In conclusion, SLS–Fusion is an effective obstacle detection solution for low and high cost LiDAR when combined with a stereo camera; an optimal cost-effective solution is achieved with the most economical four-beam LiDAR component. To better generalize the SLS-Fusion model and find the optimal balance between obstacle detection performance and the cost of the LiDAR component, it is desirable to test the model on various datasets and environments, such as waymo [
55], nuScenes [
56], or argoverse2 [
57].
7. Perspectives to Go Further
To better understand the role and contribution of each technology to obstacle detection, it is necessary to make a more detailed analysis of the objects detected by one sensor or the other. Each type of sensor detects a list of objects with their 3D positions.

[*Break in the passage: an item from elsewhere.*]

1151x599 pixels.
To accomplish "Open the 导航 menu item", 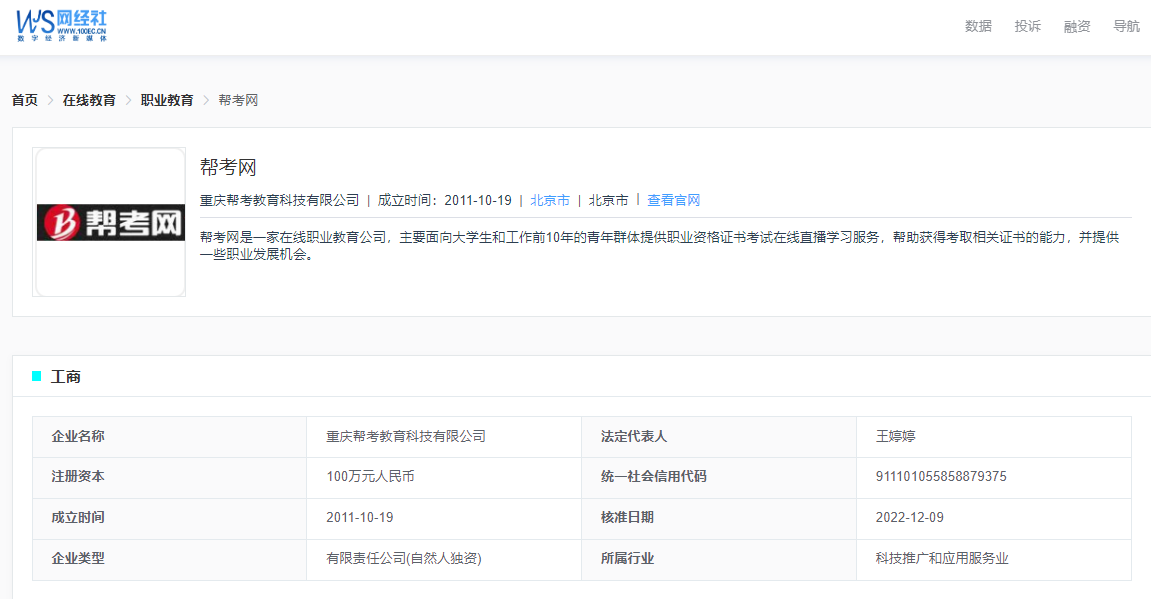I will [x=1126, y=26].
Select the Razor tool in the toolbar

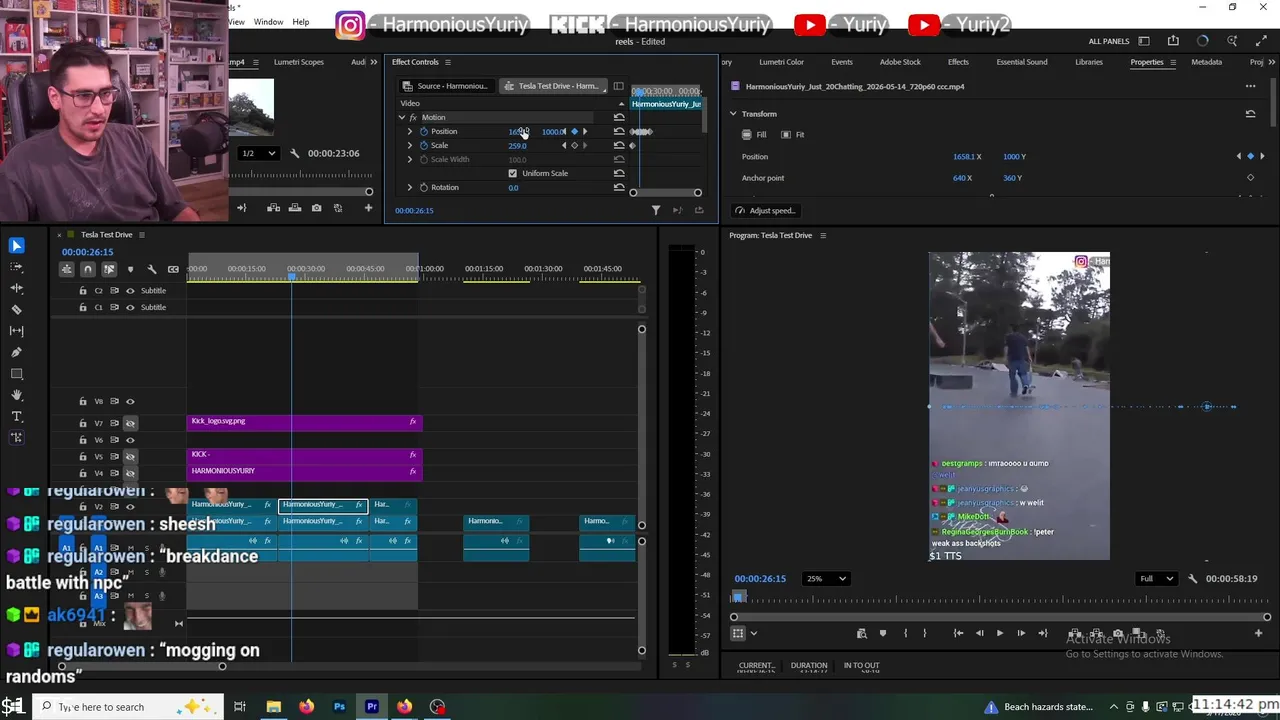(16, 309)
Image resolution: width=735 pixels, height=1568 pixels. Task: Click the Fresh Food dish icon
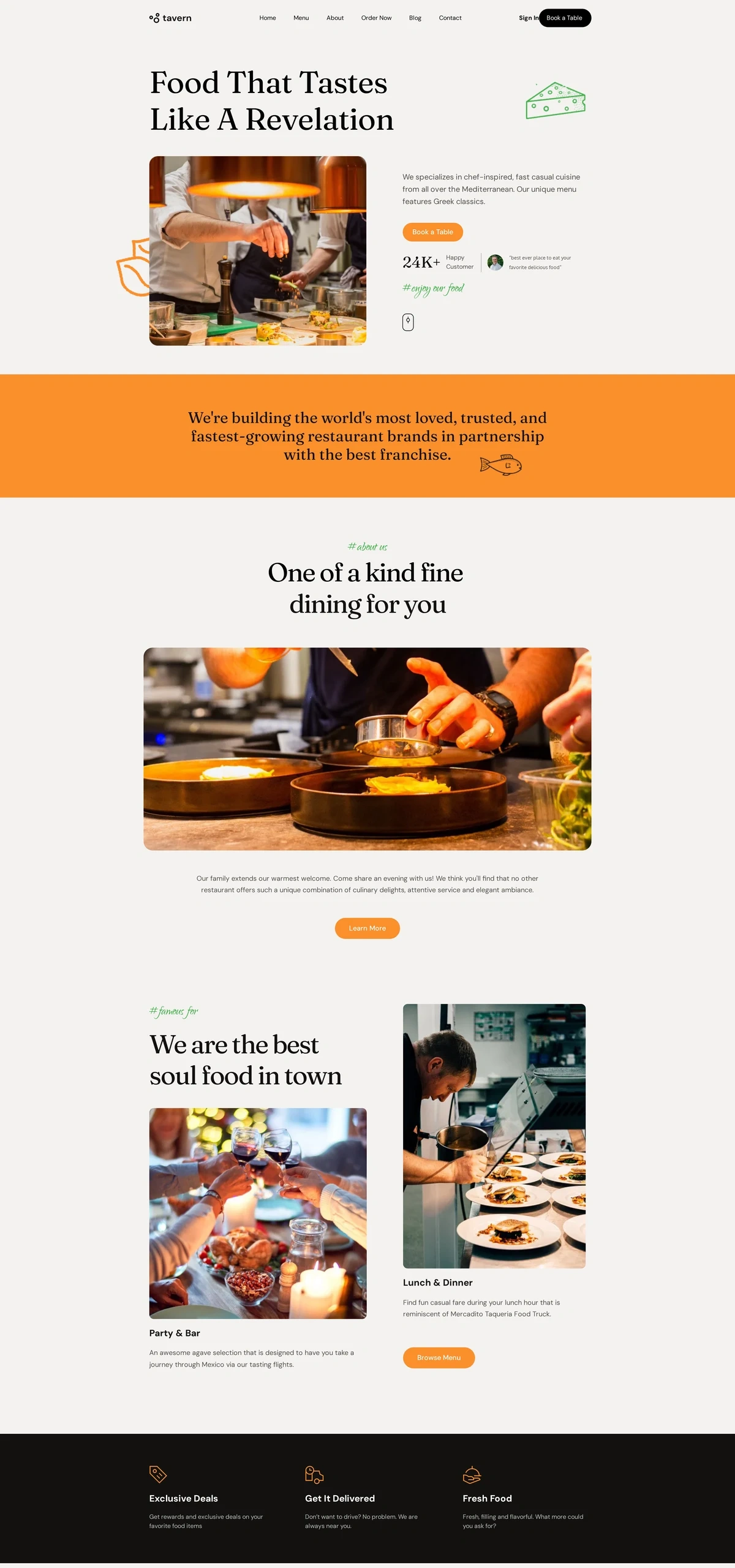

It is then necessary to merge the two lists of objects by following a rigorous procedure. In our system, when we consider the sensors separately, each provides a list of detected objects (included in 3D boxes) belonging to the same scene. We can develop a fusion module that would take as input the two lists of objects detected by the two types of sensors. In this case, the fusion module takes as input the list of the detected objects provided by both kinds of sensors and delivers a fused list of detected objects. For each object, we have the centroid of the bounding box, the class of the object, and the number of sensors that detected the object. To perform fusion between data from LiDAR and stereo vision objects, we could, for example, project the objects detected by stereo vision processing onto the laser plane.
Object association: In this step, we determine which stereo objects are to be associated with which LiDAR objects from the two object lists using, for example, the nearest neighbor technique. We could define a distance between the centroids of the objects detected by stereo and LiDAR. Then we can associate the current stereo object to the nearest LiDAR object from the stereo object, using as a reference point the coordinate points of the sensors installed on the vehicle. Exploiting the depths calculated by the stereo and the LiDAR, we only need to compare objects whose centroids are very close to each other (with a threshold) from the reference point. The result of this fusion process is a new list of fused objects. This list has the LiDAR objects, which could not be associated with stereo objects, and all of the stereo objects, which could not be associated with some LiDAR objects. By doing this, we can more objectively analyze the advantages and disadvantages of the two technologies, in what circumstance, for what type of object, at what distance, and with what brightness. The output of the fusion process consists of a fused list of objects. For each object, we have position (centroid) information, dynamic state information, classification information, and a count of the number of sensors (and for how many beams) detecting this object. This work is under development.